EXERCISE -
What do the lines from the top of the data through the line with "Task: Disable the Superior quality toggle" say? Quote them exactly and include both ends.

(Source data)
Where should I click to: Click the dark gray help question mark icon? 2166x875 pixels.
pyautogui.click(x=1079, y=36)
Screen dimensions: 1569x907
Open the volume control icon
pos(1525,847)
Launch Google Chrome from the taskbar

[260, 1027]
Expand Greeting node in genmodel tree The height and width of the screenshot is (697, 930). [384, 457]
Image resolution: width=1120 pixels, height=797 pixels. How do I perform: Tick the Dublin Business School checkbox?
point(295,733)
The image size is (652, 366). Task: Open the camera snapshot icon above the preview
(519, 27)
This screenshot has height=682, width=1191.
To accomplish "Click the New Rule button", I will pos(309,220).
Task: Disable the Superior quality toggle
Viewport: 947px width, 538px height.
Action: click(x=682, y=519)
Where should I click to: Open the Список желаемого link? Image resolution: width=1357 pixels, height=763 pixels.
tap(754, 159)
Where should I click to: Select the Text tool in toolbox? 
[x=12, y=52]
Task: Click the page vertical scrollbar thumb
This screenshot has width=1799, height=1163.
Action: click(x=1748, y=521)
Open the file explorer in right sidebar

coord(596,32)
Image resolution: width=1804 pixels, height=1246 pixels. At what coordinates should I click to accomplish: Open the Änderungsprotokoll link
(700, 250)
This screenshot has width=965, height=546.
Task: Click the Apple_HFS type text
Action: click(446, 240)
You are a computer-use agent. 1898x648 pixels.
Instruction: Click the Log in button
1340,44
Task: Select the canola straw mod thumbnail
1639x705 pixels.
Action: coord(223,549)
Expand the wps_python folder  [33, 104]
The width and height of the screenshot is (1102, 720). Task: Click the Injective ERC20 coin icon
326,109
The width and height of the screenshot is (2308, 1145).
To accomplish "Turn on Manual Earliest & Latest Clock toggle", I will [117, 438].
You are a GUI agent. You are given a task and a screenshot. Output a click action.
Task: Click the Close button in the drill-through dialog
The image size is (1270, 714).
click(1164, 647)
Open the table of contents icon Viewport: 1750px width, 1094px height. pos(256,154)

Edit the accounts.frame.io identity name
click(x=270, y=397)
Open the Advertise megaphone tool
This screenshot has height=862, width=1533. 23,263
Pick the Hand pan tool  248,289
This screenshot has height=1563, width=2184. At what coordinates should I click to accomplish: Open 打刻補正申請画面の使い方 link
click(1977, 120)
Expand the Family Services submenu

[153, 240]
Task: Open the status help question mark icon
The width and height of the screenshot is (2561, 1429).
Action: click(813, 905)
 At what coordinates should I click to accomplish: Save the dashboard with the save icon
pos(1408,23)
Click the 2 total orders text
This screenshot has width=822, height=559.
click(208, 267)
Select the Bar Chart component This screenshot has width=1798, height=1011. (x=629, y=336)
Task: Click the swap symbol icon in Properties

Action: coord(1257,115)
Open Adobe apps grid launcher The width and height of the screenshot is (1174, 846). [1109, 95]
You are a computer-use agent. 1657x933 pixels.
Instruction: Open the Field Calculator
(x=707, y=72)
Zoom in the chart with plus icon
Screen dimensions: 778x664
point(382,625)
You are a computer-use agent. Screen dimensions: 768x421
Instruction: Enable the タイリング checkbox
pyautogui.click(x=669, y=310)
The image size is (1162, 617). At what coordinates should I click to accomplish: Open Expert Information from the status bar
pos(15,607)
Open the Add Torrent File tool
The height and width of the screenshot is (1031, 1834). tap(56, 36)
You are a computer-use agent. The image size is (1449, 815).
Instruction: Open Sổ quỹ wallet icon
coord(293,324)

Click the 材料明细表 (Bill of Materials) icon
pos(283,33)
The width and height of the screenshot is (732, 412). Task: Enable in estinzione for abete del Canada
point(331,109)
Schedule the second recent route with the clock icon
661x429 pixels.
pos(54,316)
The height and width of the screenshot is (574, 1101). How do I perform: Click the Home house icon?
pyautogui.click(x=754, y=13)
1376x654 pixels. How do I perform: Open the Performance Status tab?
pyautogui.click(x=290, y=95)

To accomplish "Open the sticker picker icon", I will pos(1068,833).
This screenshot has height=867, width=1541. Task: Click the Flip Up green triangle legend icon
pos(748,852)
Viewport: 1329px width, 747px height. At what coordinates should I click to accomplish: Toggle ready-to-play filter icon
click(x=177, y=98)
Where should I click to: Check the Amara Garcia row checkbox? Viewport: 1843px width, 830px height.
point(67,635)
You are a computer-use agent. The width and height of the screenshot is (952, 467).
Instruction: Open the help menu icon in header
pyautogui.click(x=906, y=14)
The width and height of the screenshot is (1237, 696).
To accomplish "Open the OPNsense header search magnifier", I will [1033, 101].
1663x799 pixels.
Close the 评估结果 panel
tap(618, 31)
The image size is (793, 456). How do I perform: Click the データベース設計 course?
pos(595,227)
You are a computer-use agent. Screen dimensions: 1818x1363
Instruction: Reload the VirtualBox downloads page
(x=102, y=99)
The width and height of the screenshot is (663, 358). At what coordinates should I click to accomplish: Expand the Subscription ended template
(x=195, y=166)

RESPONSE BOX -
Where should I click to: Click the dark gray help question mark icon? 2166x875 pixels.
pyautogui.click(x=1079, y=36)
Screen dimensions: 1569x907
Open the volume control icon
pos(1525,847)
Launch Google Chrome from the taskbar

[260, 1027]
Expand Greeting node in genmodel tree The height and width of the screenshot is (697, 930). [384, 457]
Image resolution: width=1120 pixels, height=797 pixels. How do I perform: Tick the Dublin Business School checkbox?
point(295,733)
The image size is (652, 366). Task: Open the camera snapshot icon above the preview
(519, 27)
This screenshot has height=682, width=1191.
To accomplish "Click the New Rule button", I will pos(309,220).
Task: Disable the Superior quality toggle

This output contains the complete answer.